◆ **Source extract**:
Regarding the question of supporting opening up the economy before it is safe to do so, 58.20% said they need to wait as long as it takes to open things up again to save lives, even if it affects the economy. 32.51% said they should start opening up the economy slowly soon and see how it affects the virus’s spread. 3.32% said they need to open businesses, events, churches, and schools up again even if it would cause more deaths and 5.97% said they don’t know.



How to Converse With Your Child About Job Loss

1.     Be Attentive to Your Feelings

Don’t underestimate the situation you and the rest of the world are in, including the psychological impact of economic uncertainty. Treat yourself with respect, assuring your child that you will remain a devoted and attentive parent amid the crisis. 

You may feel a maelstrom of feelings ranging from shame to terror about prolonged unemployment and about the possibility of getting sick. Loss of identity may be expected if you (or your partner) have lost your job. If you have retained your health benefits, you can consult a therapist via telemedicine. You can also join an online parent support group.

2.     Reassure Your Children and Speak the Truth

Stay calm and curious about what your child may ask. It is difficult to talk about finances to your child, but this conversation will help establish the foundation of being an “askable” parent. When talking to your child, you will have to decide how much to share, which depends on your child’s age and ability to grasp bad news.

If you have a preschooler, inform them that you are not working with the same people or at the same place you used to work prior to the pandemic. You can also tell them what you are doing right now.

If you have an older child, they will be eager to know how unemployment will affect their lives. Hence, expect questions such as “Will we be homeless soon?” and “Can we still order dinner?” Don’t be dramatic and reassure them about the things that will stay the same or change. Tell them that you are willing to share news with them and answer their queries.

Be frank with your teen about your financial situation and how about how you are working things out in a collegiate manner. Avoid demeaning ideas from your teen such as starting a YouTube channel. Be sure to take their suggestions with an open mind.

3.     Admit That You Don’t Have All the Answers

During these trying times, your child wants to know whether you can stay in the same line of work or how long it will take for you to get another job, said Amy Morin, LCSW of Verywell Family, a website that publishes content about parenting, pregnancy, and kids’ health.

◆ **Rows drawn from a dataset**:
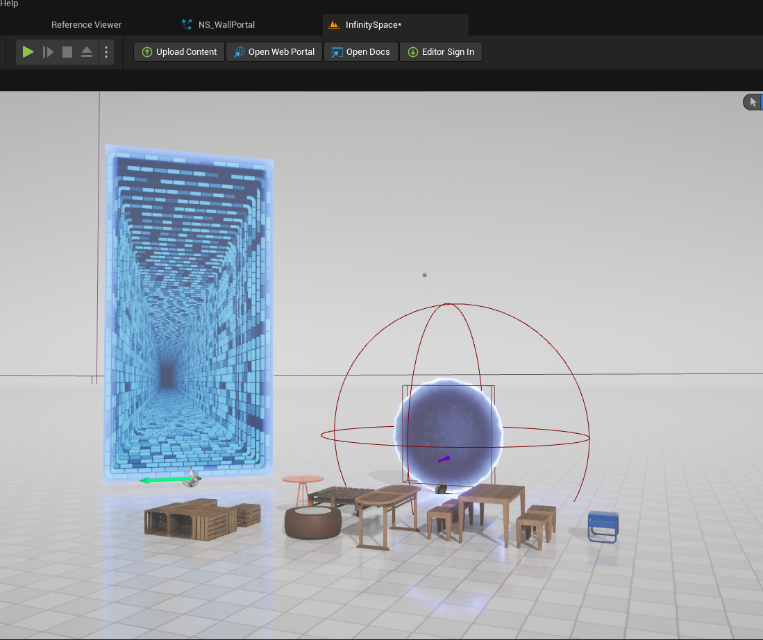The height and width of the screenshot is (640, 763).
Task: Open play options three-dot menu
Action: click(106, 52)
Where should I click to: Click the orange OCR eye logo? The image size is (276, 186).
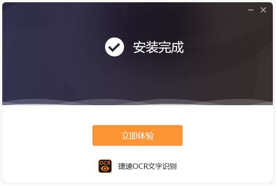(x=105, y=166)
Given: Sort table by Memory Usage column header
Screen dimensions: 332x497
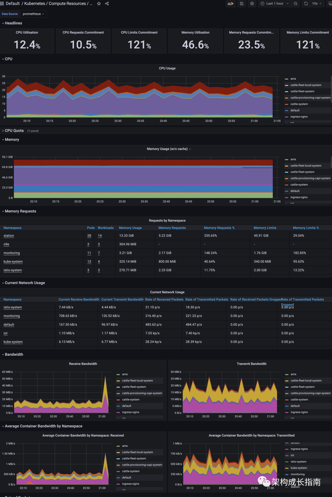Looking at the screenshot, I should (x=130, y=228).
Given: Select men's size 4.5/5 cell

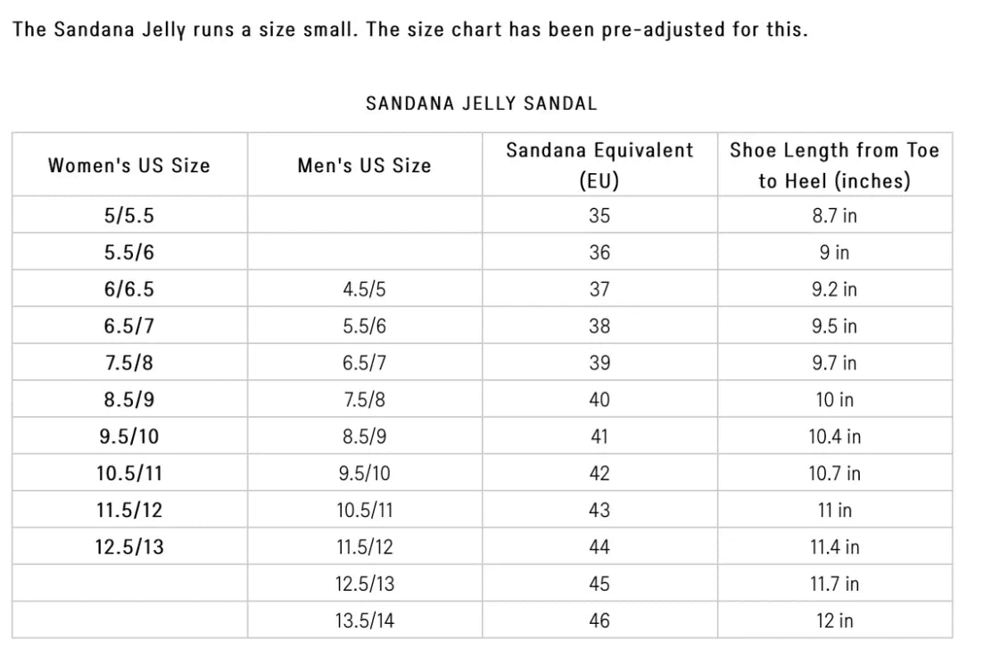Looking at the screenshot, I should (x=364, y=289).
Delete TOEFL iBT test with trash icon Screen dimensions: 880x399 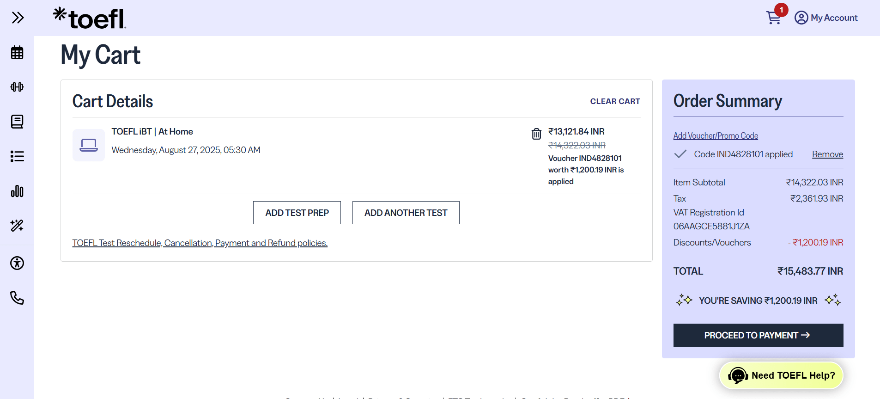(536, 134)
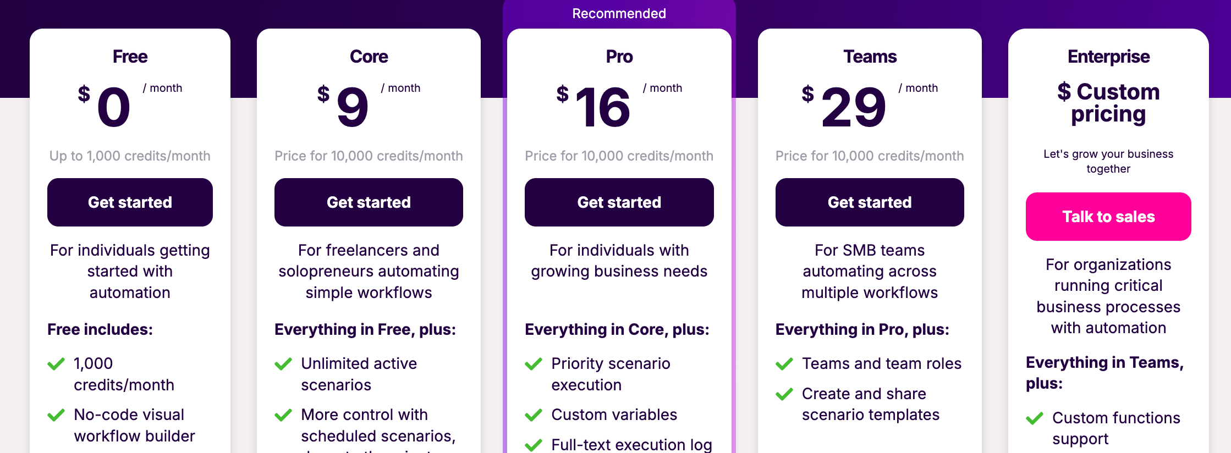1231x453 pixels.
Task: Click the Talk to sales button
Action: [1108, 217]
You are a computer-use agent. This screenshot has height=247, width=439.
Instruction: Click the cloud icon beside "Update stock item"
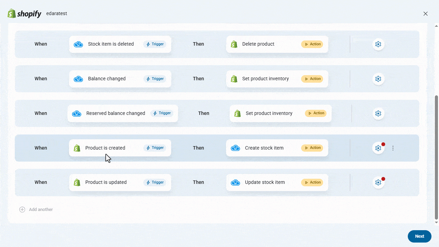coord(235,182)
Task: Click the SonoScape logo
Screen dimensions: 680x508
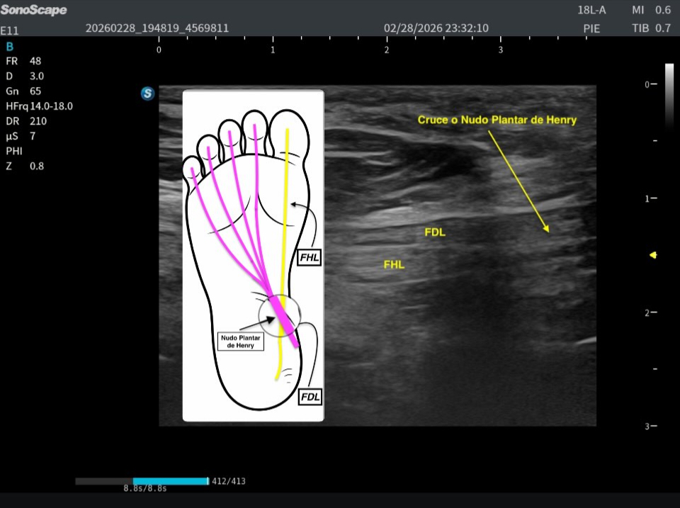Action: [x=34, y=10]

◆ **Your assignment**:
Quote the job-loss article word for word, everything from "2.     Reassure" down to "doing right now.". These rows come from a separate source, not from the job-loss article.

◆ **The completed task**:
2.     Reassure Your Children and Speak the Truth

Stay calm and curious about what your child may ask. It is difficult to talk about finances to your child, but this conversation will help establish the foundation of being an “askable” parent. When talking to your child, you will have to decide how much to share, which depends on your child’s age and ability to grasp bad news.

If you have a preschooler, inform them that you are not working with the same people or at the same place you used to work prior to the pandemic. You can also tell them what you are doing right now.